## [REQUIREMENT]
From the thesis abstract on the aerosol flow reactor, list every mechanism by which L-leucine-coated nano- and microparticles were classified as forming.
+++ DOCUMENT SEGMENT
Production and surface modification of pharmaceutical nano- and microparticles with the aerosol flow reactor

This thesis introduces an aerosol flow reactor method for the preparation of nano- and micron-sized drug particles and coated particles in the gas phase. First, the formation of micron-sized beclomethasone dipropionate particles by droplet drying was studied along the crystallization mechanisms of the particles. The aim was to understand the crystallization process within a droplet. Especially the effect of temperature, saturation ratio and residence time during the particle formation process was studied. The process conditions during the droplet drying stage and the dry particle formation determined the final particle properties, including the crystallinity and stability of the particles. Secondly, L-Leucine particle formation by the evaporation-condensation processes was studied. The studies concentrated on the sublimation kinetics, nucleation, crystallization and growth of L-leucine particles. The conversion of aqueous L-leucine droplets via droplet drying and subsequent evaporation to L-leucine vapour and further to solid L-leucine nanoparticles was accomplished by varying the concentrations of L-leucine. The L-leucine vapor concentration and temperature in the reactor determined the resulting particle properties (e.g. size, shape). The in situ gas phase coating of various type core particles (e.g. salbutamol sulphate, lactose, NaCl) was demonstrated with L-leucine. The method that was developed allowed the coating of individual particles in the gas phase. The properties L-leucine coating was dependent on the amount of vaporised L-leucine vs. solid state L-leucine and on the core particle properties (e.g. size, shape, crystallinity). The formation of L-leucine-coated nano- and microparticles was classified into three different mechanisms according to the partial vapour pressure of L-leucine in the reactor: (A) diffusion inside the L-leucine-drug composite particle, (B) partial vaporisation of L-leucine and diffusion through the particle surface, and (C) physical vapour deposition (PVD) of L-leucine on the core particle surface. In general, the particle size increased with increasing amounts of L-leucine up to several hundred nanometers. A crystalline L-leucine coating with distinct leafy nanostructures was formed during the coating process. The coating layer around the core particles reduced the interparticle forces, stabilized the particle and improved the aerosolization of the particles.
++++++
+++ SUPPLIED RECORDS
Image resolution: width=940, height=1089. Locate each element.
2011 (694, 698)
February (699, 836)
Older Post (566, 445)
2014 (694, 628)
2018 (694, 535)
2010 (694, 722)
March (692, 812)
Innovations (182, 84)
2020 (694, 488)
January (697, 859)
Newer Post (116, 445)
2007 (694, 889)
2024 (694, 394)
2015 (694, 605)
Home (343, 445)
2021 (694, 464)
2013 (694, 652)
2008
++++++
## [TASK SOLUTION]
(A) Diffusion inside the L-leucine-drug composite particle
(B) Partial vaporisation of L-leucine and diffusion through the particle surface
(C) Physical vapour deposition (PVD) of L-leucine on the core particle surface